それは単に流れというものでなく、奔流と言おうか、いや勾配の緩やかな滝かも知れない。
大阪の心斎橋筋や、京都の新京極以上の勢いである。
しかし、ふと気が付くと、これだけの混雑なのに、どこにもトラブルの気配がない。
各人が穏やかな、温かい雰囲気を持っている。
こんな不思議な人の怒涛は、私が今まで見てきた世界五十数か国では、一度も経験しなかった気がする。
神宮の境内では、どこか身の引き締まるものを感じる。
神域といった言葉が、ぴったりだ。
このような、自然や庭から受ける神聖な感じも、世界に思い当たらないものだ。
おはらい町を歩く人にも、神域の影響があるのだろう。
こうした人間の変化は、ここに限ったものではなく、まちまちな濃度で薄れこそすれ、日本の国全体に及んでいるのだろう。

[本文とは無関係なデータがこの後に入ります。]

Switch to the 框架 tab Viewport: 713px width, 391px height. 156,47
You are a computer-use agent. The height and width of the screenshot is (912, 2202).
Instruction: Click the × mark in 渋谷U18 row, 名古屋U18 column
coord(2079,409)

しからばこれを世界に及ぼすことができないものだろうか。
おはらい町は、もともと門前町として自然発生したものだろうが、最近になって往時の雰囲気を取り戻そうと、沿道の建物を昔の形にし始めた。
新たに「おかげ横丁」を開発し、寄席も作って、賑わいの重層化に成功した。
その努力は実り始め、いくら今日のように混雑していても、昔の道を歩いているような雰囲気を感じる。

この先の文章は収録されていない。